Google's Neural Machine Translation System: Bridging the Gap between Human and Machine Translation
Yonghui Wu
and
Mike Schuster
and
Zhifeng Chen
and
Quoc V. Le
and
Mohammad Norouzi
and
Wolfgang Macherey
and
Maxim Krikun
and
Yuan Cao
and
Qin Gao
and
Klaus Macherey
and
Jeff Klingner
and
Apurva Shah
and
Melvin Johnson
and
Xiaobing Liu
and
Łukasz Kaiser
and
Stephan Gouws
and
Yoshikiyo Kato
and
Taku Kudo
and
Hideto Kazawa
and
Keith Stevens
et al.
arXiv e-Print archive - 2016 via Local arXiv
Keywords:
cs.CL, cs.AI, cs.LG
First published: 2016/09/26 (8 years ago) Abstract: Neural Machine Translation (NMT) is an end-to-end learning approach for
automated translation, with the potential to overcome many of the weaknesses of
conventional phrase-based translation systems.
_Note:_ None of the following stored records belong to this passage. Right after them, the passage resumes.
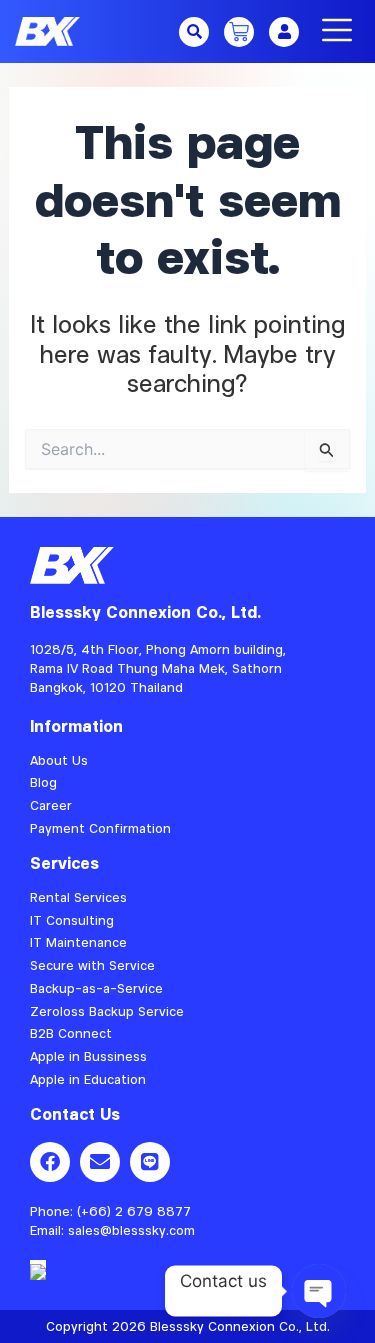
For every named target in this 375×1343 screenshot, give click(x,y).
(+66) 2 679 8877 (134, 1211)
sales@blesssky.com (131, 1230)
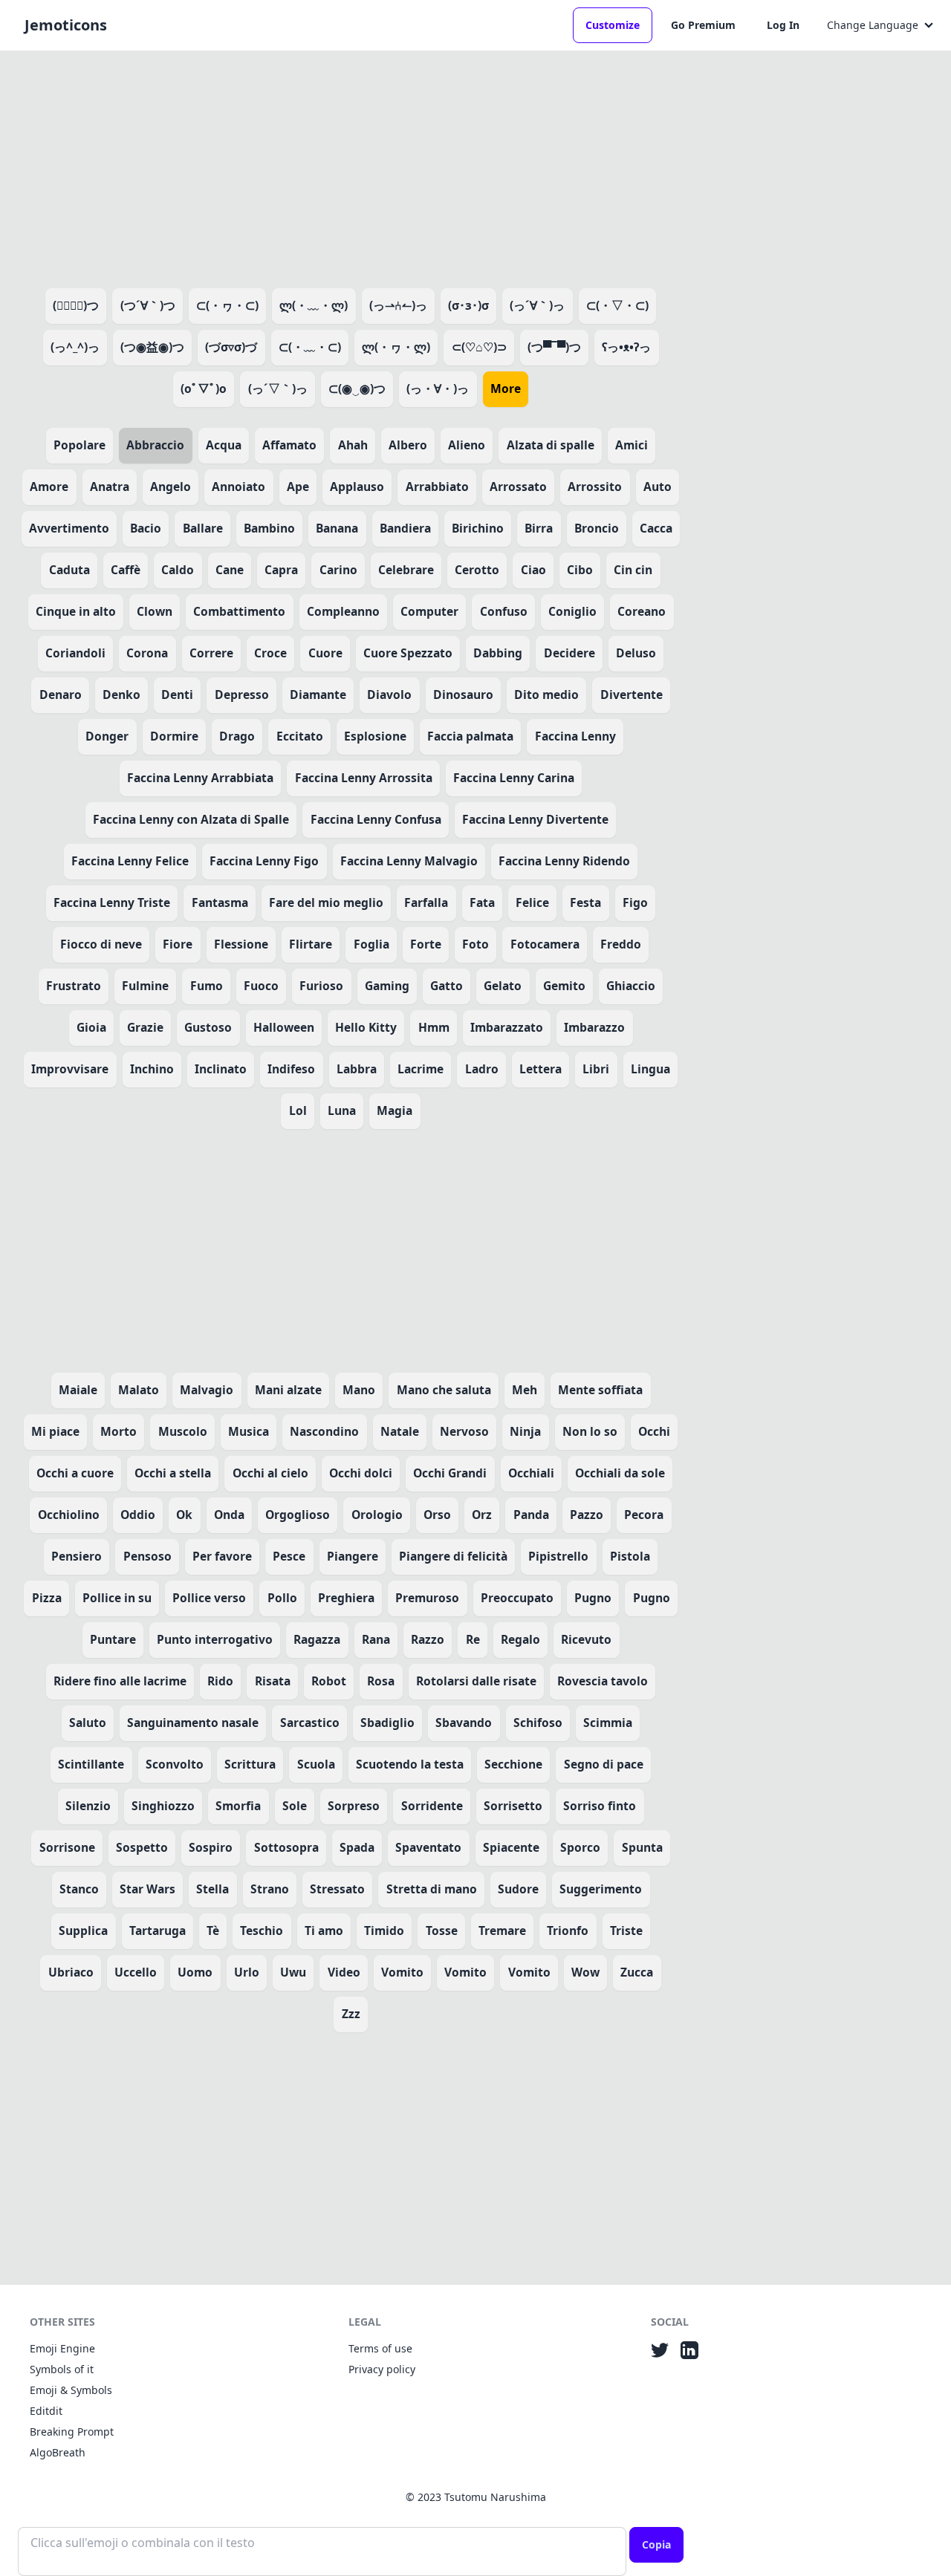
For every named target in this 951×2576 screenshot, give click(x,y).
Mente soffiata (600, 1390)
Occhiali (531, 1473)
Unfortunately, NMT systems are
known to be computationally expensive both in training and in translation
inference. Also, most NMT systems have difficulty with rare words. These issues
have hindered NMT's use in practical deployments and services, where both
accuracy and speed are essential. In this work, we present GNMT, Google's
Neural Machine Translation system, which attempts to address many of these
issues. Our model consists of a deep LSTM network with 8 encoder and 8 decoder
layers using attention and residual connections. To improve parallelism and
therefore decrease training time, our attention mechanism connects the bottom
layer of the decoder to the top layer of the encoder. To accelerate the final
translation speed, we employ low-precision arithmetic during inference
computations. To improve handling of rare words, we divide words into a limited
set of common sub-word units ("wordpieces") for both input and output. This
method provides a good balance between the flexibility of "character"-delimited
models and the efficiency of "word"-delimited models, naturally handles
translation of rare words, and ultimately improves the overall accuracy of the
system. Our beam search technique employs a length-normalization procedure and
uses a coverage penalty, which encourages generation of an output sentence that
is most likely to cover all the words in the source sentence. On the WMT'14
English-to-French and English-to-German benchmarks, GNMT achieves competitive
results to state-of-the-art. Using a human side-by-side evaluation on a set of
isolated simple sentences, it reduces translation errors by an average of 60%
compared to Google's phrase-based production system.